--- Begin Document section ---

Heard on [adult swim]: "clique" > [klik]
Gordon, Matthew J.
GordonMJ at MISSOURI.EDU
Thu May 21 00:22:24 UTC 2009
The choice of the /klik/ pronunciation in the Venture Bros. example was clearly a conscious one. The line is spoken by Phantom Limb, a notoriously pretentious villain who speaks with a (faux?) English accent. The character is voiced by an American so the accent is obviously put on, but it's not clear from the show whether the character is supposed to be English or just the kind of super pretentious American who affects an English accent.
-Matt Gordon (who's happy to see that Wilson's watching better TV than the daytime judges he often posts about)
-----Original Message-----
From: American Dialect Society on behalf of Wilson Gray
Sent: Wed 5/20/2009 2:38 PM
To: ADS-L at LISTSERV.UGA.EDU
Subject: Re: Heard on [adult swim]: "clique" > [klik]
When I knew "clique" only from reading, during the '40's I assumed
that "cleek" - cf. "Cliquot Club" and la veuve Cliquot - was the
pronunciation. By the time that I reached high school, "clique" was in
common use, but pronounced "click"! I assumed that this was the BE
(mis)pronunciation. But I was soon amazed to discover that "click" was
also the pronunciation used by the white guys at my high school! Over
the course of the years, till early this morning, I'd never heard ,/
_clique_ pronounced except as "click" by *anyone*, regardless of
race, creed, color, or sexual orientation.
As ("... among the young"?! I'm 72, the approximate age of everyone
who was in high school ca. 1950-1954) claims found in books, how does
a person decide whether some claim is prescriptive untruth, whereas
another random published claim is descriptive truth?
It's like religion. One is true. The others are mythology,
Who is it that decides that X is the primary or preferred
pronunciation and on what basis does he make this decision
-Wilson
---
All say, "How hard it is that we have to die"---a strange complaint to
come from the mouths of people who have had to live.
-----
-Mark Twain
On Wed, May 20, 2009 at 8:46 AM, Arnold Zwicky <zwicky at stanford.edu> wrote:
> ---------------------- Information from the mail header -----------------------
> Sender: American Dialect Society <ADS-L at LISTSERV.UGA.EDU>
> Poster: Arnold Zwicky <zwicky at STANFORD.EDU>
> Subject: Re: Heard on [adult swim]: "clique" > [klik]
> -------------------------------------------------------------------------------
>
> On May 19, 2009, at 10:01 PM, Wilson Gray wrote:
>
>>
>> Spoken by a character in an animated cartoon:
>>
>> "They're all members of the Venture _clique [klik]_."

--- End Document section ---
--- Begin Source material ---

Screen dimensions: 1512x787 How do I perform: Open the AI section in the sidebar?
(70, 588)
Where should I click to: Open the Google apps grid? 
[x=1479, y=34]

--- End Source material ---

In the post about "clique":
(a) Which character speaks the line with the /klik/ pronunciation?
(b) What age does Wilson give for himself?
(c) Which two names does Wilson cite alongside his early assumption that the word was pronounced "cleek"?
Use only the post about "clique" to answer.

(a) Phantom Limb
(b) 72
(c) "Cliquot Club" and la veuve Cliquot